__TASK STATEMENT__:
The records below need retyping in full; give them again exactly.

__PROVIDED DATA__:

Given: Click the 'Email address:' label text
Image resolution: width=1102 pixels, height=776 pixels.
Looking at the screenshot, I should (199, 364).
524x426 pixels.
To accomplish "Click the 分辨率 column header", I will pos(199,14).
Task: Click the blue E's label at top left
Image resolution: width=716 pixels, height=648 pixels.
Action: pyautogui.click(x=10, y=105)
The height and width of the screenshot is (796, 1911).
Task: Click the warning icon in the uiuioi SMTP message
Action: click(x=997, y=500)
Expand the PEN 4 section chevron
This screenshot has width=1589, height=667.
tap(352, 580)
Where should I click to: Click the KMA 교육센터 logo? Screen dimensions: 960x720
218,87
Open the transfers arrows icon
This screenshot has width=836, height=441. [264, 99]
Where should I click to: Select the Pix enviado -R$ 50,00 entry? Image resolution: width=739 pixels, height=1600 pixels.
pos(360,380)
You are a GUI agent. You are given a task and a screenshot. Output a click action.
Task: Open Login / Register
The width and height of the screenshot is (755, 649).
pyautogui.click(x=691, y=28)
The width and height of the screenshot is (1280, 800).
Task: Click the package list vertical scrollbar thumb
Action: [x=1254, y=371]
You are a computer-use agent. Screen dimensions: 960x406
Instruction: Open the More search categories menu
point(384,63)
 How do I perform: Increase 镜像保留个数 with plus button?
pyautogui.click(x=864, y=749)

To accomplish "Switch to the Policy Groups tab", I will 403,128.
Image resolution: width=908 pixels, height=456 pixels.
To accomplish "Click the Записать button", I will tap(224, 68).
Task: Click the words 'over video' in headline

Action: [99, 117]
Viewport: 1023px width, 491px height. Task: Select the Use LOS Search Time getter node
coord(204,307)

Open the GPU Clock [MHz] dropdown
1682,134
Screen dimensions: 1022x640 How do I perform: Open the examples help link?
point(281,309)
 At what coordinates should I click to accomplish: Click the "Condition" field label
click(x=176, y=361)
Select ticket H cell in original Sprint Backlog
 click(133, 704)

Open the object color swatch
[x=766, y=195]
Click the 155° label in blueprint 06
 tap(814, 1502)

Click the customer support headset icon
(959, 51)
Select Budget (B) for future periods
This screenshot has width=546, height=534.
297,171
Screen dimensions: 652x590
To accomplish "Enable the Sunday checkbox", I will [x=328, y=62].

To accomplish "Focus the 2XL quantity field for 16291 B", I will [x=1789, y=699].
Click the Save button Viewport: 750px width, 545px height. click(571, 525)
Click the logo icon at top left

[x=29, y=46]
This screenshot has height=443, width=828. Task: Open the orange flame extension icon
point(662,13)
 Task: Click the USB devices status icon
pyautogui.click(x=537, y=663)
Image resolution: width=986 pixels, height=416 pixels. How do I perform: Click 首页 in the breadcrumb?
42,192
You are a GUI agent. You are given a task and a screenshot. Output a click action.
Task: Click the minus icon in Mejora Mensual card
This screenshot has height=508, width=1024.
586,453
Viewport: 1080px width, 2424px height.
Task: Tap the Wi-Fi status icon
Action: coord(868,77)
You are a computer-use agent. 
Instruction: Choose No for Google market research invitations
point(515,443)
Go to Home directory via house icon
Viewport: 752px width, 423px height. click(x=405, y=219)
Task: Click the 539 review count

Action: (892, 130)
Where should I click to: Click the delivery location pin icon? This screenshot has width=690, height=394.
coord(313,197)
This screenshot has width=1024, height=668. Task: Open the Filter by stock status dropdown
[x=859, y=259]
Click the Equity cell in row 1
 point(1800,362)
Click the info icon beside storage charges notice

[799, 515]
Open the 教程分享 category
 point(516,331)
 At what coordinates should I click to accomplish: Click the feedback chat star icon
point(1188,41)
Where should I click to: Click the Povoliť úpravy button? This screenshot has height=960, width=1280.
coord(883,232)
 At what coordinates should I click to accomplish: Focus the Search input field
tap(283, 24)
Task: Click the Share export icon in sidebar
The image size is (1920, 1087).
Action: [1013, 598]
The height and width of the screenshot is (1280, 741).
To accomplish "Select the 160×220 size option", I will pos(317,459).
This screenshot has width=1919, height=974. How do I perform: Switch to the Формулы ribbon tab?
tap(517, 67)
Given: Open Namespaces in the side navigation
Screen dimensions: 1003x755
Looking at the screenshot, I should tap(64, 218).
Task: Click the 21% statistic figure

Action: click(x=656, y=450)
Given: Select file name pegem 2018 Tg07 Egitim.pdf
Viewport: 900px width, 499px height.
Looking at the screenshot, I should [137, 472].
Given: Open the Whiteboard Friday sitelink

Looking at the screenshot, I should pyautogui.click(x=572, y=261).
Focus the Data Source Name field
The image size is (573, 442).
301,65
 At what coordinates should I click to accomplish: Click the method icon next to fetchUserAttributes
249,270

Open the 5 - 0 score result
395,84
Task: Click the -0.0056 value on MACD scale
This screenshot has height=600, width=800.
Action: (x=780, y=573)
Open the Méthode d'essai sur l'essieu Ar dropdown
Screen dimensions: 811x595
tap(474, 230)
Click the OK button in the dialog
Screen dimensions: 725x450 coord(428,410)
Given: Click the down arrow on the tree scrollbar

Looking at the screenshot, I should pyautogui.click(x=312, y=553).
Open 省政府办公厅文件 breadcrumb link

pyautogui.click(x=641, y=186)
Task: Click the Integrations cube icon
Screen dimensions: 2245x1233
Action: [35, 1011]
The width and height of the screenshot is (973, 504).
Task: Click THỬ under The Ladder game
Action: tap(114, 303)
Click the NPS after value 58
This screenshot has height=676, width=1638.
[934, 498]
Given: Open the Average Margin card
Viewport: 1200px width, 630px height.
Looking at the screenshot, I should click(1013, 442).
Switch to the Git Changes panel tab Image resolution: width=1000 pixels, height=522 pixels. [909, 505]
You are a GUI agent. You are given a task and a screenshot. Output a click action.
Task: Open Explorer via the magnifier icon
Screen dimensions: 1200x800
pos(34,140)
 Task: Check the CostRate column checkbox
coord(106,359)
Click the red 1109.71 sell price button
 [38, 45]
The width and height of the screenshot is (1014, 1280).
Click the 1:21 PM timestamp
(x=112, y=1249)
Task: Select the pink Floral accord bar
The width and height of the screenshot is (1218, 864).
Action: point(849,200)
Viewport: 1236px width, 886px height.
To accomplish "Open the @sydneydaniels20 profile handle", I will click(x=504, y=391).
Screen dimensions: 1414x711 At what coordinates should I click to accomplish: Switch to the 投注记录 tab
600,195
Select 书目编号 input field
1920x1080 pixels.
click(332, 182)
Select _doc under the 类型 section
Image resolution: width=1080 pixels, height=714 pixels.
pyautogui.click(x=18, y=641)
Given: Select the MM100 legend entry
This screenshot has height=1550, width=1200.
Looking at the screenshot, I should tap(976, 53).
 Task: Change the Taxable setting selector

__ANSWER BELOW__:
Given: Click the 'Email address:' label text
Image resolution: width=1102 pixels, height=776 pixels.
Looking at the screenshot, I should (199, 364).
524x426 pixels.
To accomplish "Click the 分辨率 column header", I will pos(199,14).
Task: Click the blue E's label at top left
Image resolution: width=716 pixels, height=648 pixels.
Action: pyautogui.click(x=10, y=105)
The height and width of the screenshot is (796, 1911).
Task: Click the warning icon in the uiuioi SMTP message
Action: click(x=997, y=500)
Expand the PEN 4 section chevron
This screenshot has width=1589, height=667.
tap(352, 580)
Where should I click to: Click the KMA 교육센터 logo? Screen dimensions: 960x720
218,87
Open the transfers arrows icon
This screenshot has width=836, height=441. [264, 99]
Where should I click to: Select the Pix enviado -R$ 50,00 entry? Image resolution: width=739 pixels, height=1600 pixels.
pos(360,380)
You are a GUI agent. You are given a task and a screenshot. Output a click action.
Task: Open Login / Register
The width and height of the screenshot is (755, 649).
pyautogui.click(x=691, y=28)
The width and height of the screenshot is (1280, 800).
Task: Click the package list vertical scrollbar thumb
Action: [x=1254, y=371]
You are a computer-use agent. Screen dimensions: 960x406
Instruction: Open the More search categories menu
point(384,63)
 How do I perform: Increase 镜像保留个数 with plus button?
pyautogui.click(x=864, y=749)

To accomplish "Switch to the Policy Groups tab", I will 403,128.
Image resolution: width=908 pixels, height=456 pixels.
To accomplish "Click the Записать button", I will tap(224, 68).
Task: Click the words 'over video' in headline

Action: [99, 117]
Viewport: 1023px width, 491px height. Task: Select the Use LOS Search Time getter node
coord(204,307)

Open the GPU Clock [MHz] dropdown
1682,134
Screen dimensions: 1022x640 How do I perform: Open the examples help link?
point(281,309)
 At what coordinates should I click to accomplish: Click the "Condition" field label
click(x=176, y=361)
Select ticket H cell in original Sprint Backlog
 click(133, 704)

Open the object color swatch
[x=766, y=195]
Click the 155° label in blueprint 06
 tap(814, 1502)

Click the customer support headset icon
(959, 51)
Select Budget (B) for future periods
This screenshot has width=546, height=534.
297,171
Screen dimensions: 652x590
To accomplish "Enable the Sunday checkbox", I will [x=328, y=62].

To accomplish "Focus the 2XL quantity field for 16291 B", I will [x=1789, y=699].
Click the Save button Viewport: 750px width, 545px height. click(571, 525)
Click the logo icon at top left

[x=29, y=46]
This screenshot has height=443, width=828. Task: Open the orange flame extension icon
point(662,13)
 Task: Click the USB devices status icon
pyautogui.click(x=537, y=663)
Image resolution: width=986 pixels, height=416 pixels. How do I perform: Click 首页 in the breadcrumb?
42,192
You are a GUI agent. You are given a task and a screenshot. Output a click action.
Task: Click the minus icon in Mejora Mensual card
This screenshot has height=508, width=1024.
586,453
Viewport: 1080px width, 2424px height.
Task: Tap the Wi-Fi status icon
Action: coord(868,77)
You are a computer-use agent. 
Instruction: Choose No for Google market research invitations
point(515,443)
Go to Home directory via house icon
Viewport: 752px width, 423px height. click(x=405, y=219)
Task: Click the 539 review count

Action: (892, 130)
Where should I click to: Click the delivery location pin icon? This screenshot has width=690, height=394.
coord(313,197)
This screenshot has width=1024, height=668. Task: Open the Filter by stock status dropdown
[x=859, y=259]
Click the Equity cell in row 1
 point(1800,362)
Click the info icon beside storage charges notice

[799, 515]
Open the 教程分享 category
 point(516,331)
 At what coordinates should I click to accomplish: Click the feedback chat star icon
point(1188,41)
Where should I click to: Click the Povoliť úpravy button? This screenshot has height=960, width=1280.
coord(883,232)
 At what coordinates should I click to accomplish: Focus the Search input field
tap(283, 24)
Task: Click the Share export icon in sidebar
The image size is (1920, 1087).
Action: [1013, 598]
The height and width of the screenshot is (1280, 741).
To accomplish "Select the 160×220 size option", I will pos(317,459).
This screenshot has width=1919, height=974. How do I perform: Switch to the Формулы ribbon tab?
tap(517, 67)
Given: Open Namespaces in the side navigation
Screen dimensions: 1003x755
Looking at the screenshot, I should tap(64, 218).
Task: Click the 21% statistic figure

Action: click(x=656, y=450)
Given: Select file name pegem 2018 Tg07 Egitim.pdf
Viewport: 900px width, 499px height.
Looking at the screenshot, I should [137, 472].
Given: Open the Whiteboard Friday sitelink

Looking at the screenshot, I should pyautogui.click(x=572, y=261).
Focus the Data Source Name field
The image size is (573, 442).
301,65
 At what coordinates should I click to accomplish: Click the method icon next to fetchUserAttributes
249,270

Open the 5 - 0 score result
395,84
Task: Click the -0.0056 value on MACD scale
This screenshot has height=600, width=800.
Action: (x=780, y=573)
Open the Méthode d'essai sur l'essieu Ar dropdown
Screen dimensions: 811x595
tap(474, 230)
Click the OK button in the dialog
Screen dimensions: 725x450 coord(428,410)
Given: Click the down arrow on the tree scrollbar

Looking at the screenshot, I should pyautogui.click(x=312, y=553).
Open 省政府办公厅文件 breadcrumb link

pyautogui.click(x=641, y=186)
Task: Click the Integrations cube icon
Screen dimensions: 2245x1233
Action: [35, 1011]
The width and height of the screenshot is (973, 504).
Task: Click THỬ under The Ladder game
Action: tap(114, 303)
Click the NPS after value 58
This screenshot has height=676, width=1638.
[934, 498]
Given: Open the Average Margin card
Viewport: 1200px width, 630px height.
Looking at the screenshot, I should click(1013, 442).
Switch to the Git Changes panel tab Image resolution: width=1000 pixels, height=522 pixels. [909, 505]
You are a GUI agent. You are given a task and a screenshot. Output a click action.
Task: Open Explorer via the magnifier icon
Screen dimensions: 1200x800
pos(34,140)
 Task: Check the CostRate column checkbox
coord(106,359)
Click the red 1109.71 sell price button
 [38, 45]
The width and height of the screenshot is (1014, 1280).
Click the 1:21 PM timestamp
(x=112, y=1249)
Task: Select the pink Floral accord bar
The width and height of the screenshot is (1218, 864).
Action: point(849,200)
Viewport: 1236px width, 886px height.
To accomplish "Open the @sydneydaniels20 profile handle", I will click(x=504, y=391).
Screen dimensions: 1414x711 At what coordinates should I click to accomplish: Switch to the 投注记录 tab
600,195
Select 书目编号 input field
1920x1080 pixels.
click(332, 182)
Select _doc under the 类型 section
Image resolution: width=1080 pixels, height=714 pixels.
pyautogui.click(x=18, y=641)
Given: Select the MM100 legend entry
This screenshot has height=1550, width=1200.
Looking at the screenshot, I should tap(976, 53).
 Task: Change the Taxable setting selector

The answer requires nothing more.